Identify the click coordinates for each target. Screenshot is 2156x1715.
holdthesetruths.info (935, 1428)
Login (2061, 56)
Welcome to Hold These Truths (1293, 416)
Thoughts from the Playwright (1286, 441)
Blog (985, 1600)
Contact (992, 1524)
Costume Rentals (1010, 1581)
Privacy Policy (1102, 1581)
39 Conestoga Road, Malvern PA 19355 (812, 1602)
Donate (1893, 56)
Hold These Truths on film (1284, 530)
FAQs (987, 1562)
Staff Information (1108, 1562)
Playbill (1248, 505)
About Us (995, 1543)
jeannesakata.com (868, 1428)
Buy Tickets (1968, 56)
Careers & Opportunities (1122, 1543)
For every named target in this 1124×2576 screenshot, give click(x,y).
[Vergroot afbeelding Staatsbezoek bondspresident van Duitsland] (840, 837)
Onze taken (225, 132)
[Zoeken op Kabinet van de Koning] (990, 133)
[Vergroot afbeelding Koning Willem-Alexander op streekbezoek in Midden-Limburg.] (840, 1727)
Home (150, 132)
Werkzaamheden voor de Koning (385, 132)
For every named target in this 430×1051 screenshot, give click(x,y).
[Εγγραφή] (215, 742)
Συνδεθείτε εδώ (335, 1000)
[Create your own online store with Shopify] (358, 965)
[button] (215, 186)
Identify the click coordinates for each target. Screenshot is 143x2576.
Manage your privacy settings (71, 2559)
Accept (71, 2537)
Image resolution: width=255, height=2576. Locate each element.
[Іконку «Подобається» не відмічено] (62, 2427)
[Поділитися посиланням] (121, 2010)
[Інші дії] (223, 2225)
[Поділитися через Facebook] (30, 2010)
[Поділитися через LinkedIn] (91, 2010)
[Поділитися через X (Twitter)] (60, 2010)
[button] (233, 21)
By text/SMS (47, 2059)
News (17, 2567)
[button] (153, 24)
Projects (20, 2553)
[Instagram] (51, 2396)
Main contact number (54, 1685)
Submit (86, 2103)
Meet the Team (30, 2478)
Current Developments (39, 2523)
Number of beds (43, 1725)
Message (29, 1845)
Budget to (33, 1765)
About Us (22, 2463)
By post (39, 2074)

....

EXERCISE DETAILS –
Give the count of lines in the data above holding the word "your", and nothing beyond it.

RESPONSE TO THIS TASK –
2